While the Harris campaign coordinates outreach to female voters, Georgia State University political science professor Amy Steigerwalt said Republicans have some hurdles to overcome. Some of the messaging from Republicans, such as calling Harris a “DEI hire” — referring to diversity, equity and inclusion programs — and criticizing the fact she does not have biological children, could hurt their standing with women, some of whom already have misgivings about Trump’s legal issues, as well as their wider concerns about threats to reproductive rights, Steigerwalt said.

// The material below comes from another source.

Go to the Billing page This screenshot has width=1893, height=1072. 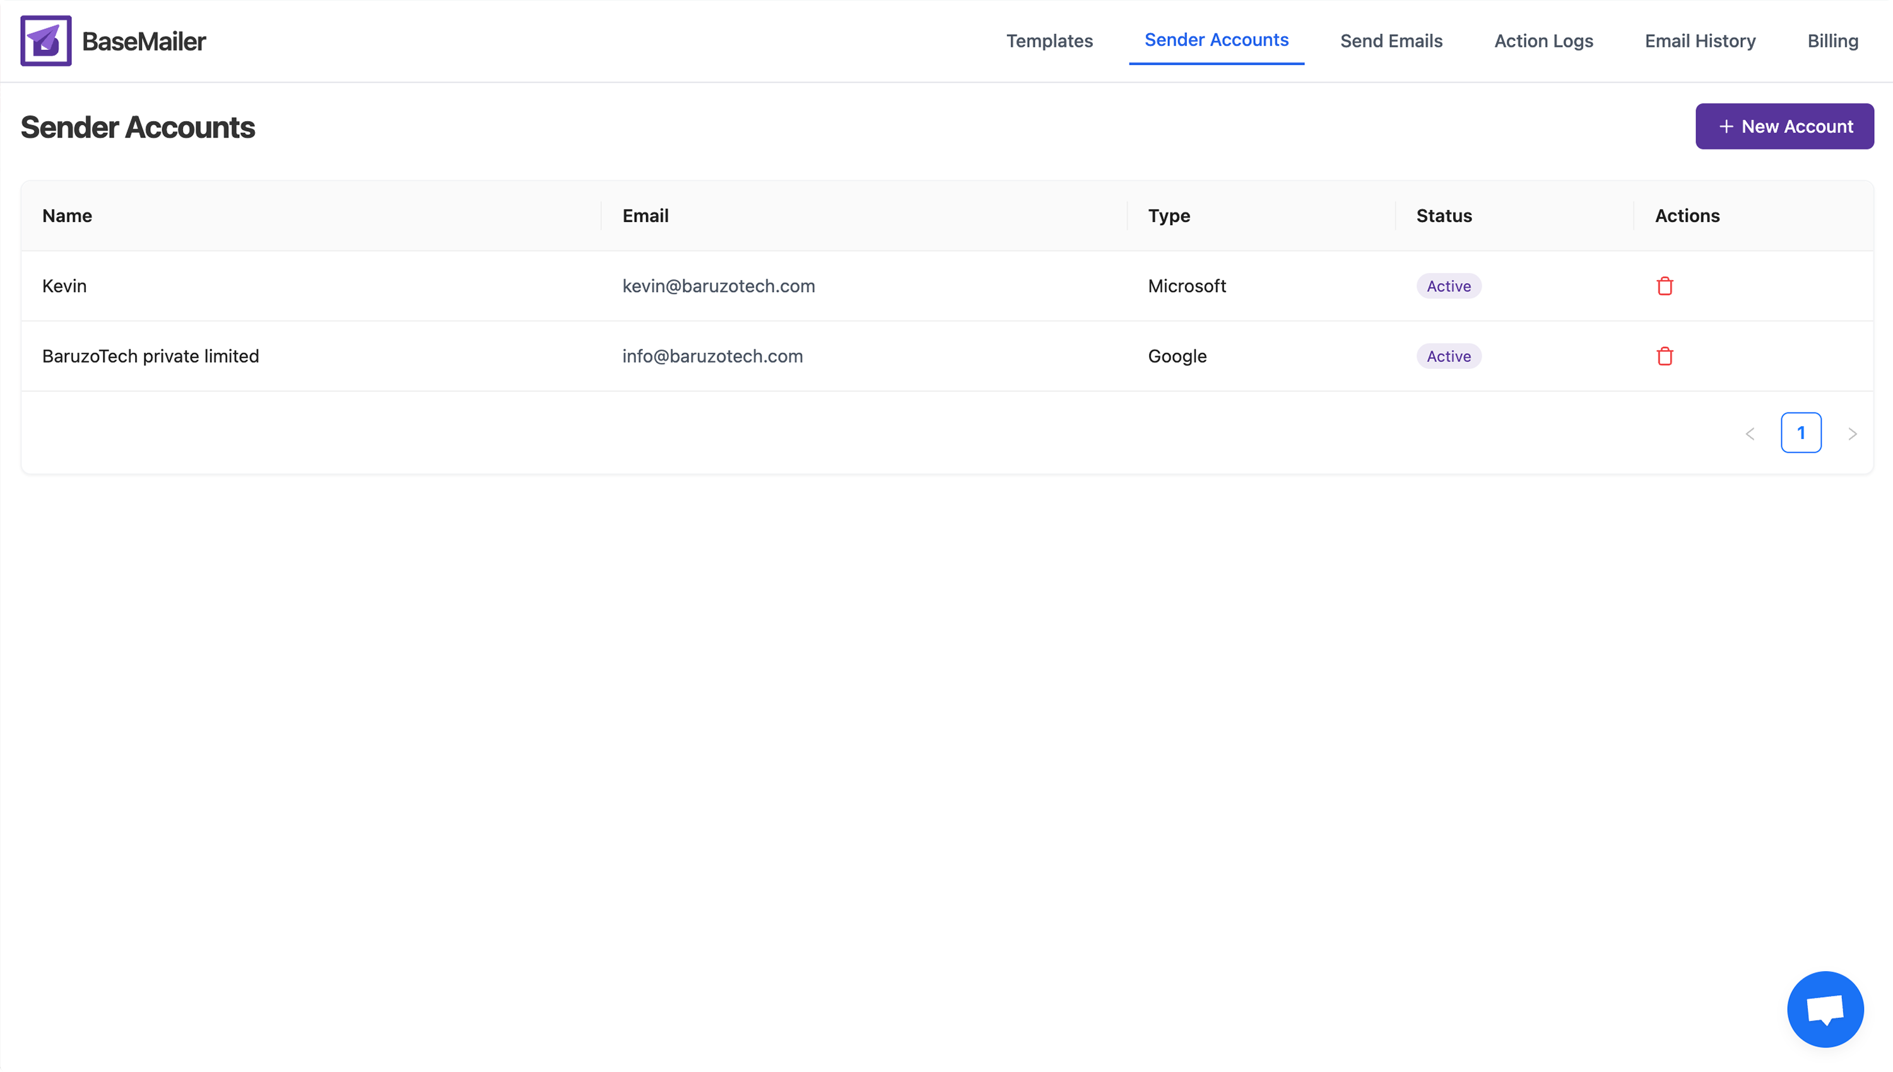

Meanwhile, the Republican Party’s pitch to white women is baked into the campaign’s overall message and tone. Themes such as stopping illegal immigration, boosting the economy and lowering crime resonate with all voters and will help keep key demographics in Trump’s corner, a GOP spokeswoman said.
“I think the campaign has built a very specific operation around President Trump and American voters which is highlighting and emphasizing President Trump’s vision for America, which is a vision that resonates with everybody,” said Rachel Reisner, the Republican Party’s director of communications in battleground states such as Georgia. “It’s about all Americans, not necessarily one specific type.”
Former U.S. Sen. Kelly Loeffler went even further, criticizing the Democrats’ organization calls for white women as a play at identity politics that is destined to fail.
“While the Harris campaign plays identity politics, women face the same challenges under the Biden-Harris administration that 70% of Americans say has put us on the wrong track,” Loeffler said in a statement. “Whether buying groceries, gas, a home or school supplies, women are confronted with the very real cost of failed leadership every day.”
A June poll by The Atlanta Journal-Constitution found that 68% of Georgians believe the country is headed in the wrong direction, but that does not mean that all the respondents blame President Joe Biden and Harris. A similar majority of Americans reported dissatisfaction with the direction of the country in polling during Trump’s administration, as well, according to Gallup.
Leanne Shaddix, a 49-year-old voter from Cherokee County, is one of former President Donald Trump’s supporters who hopes electing him will help tamp down inflation. She voted for him in 2016 and 2020.
“We are a DINK house — so double income, no kids — and our grocery bill is $200 or $300 a week. It’s outlandish,” she said.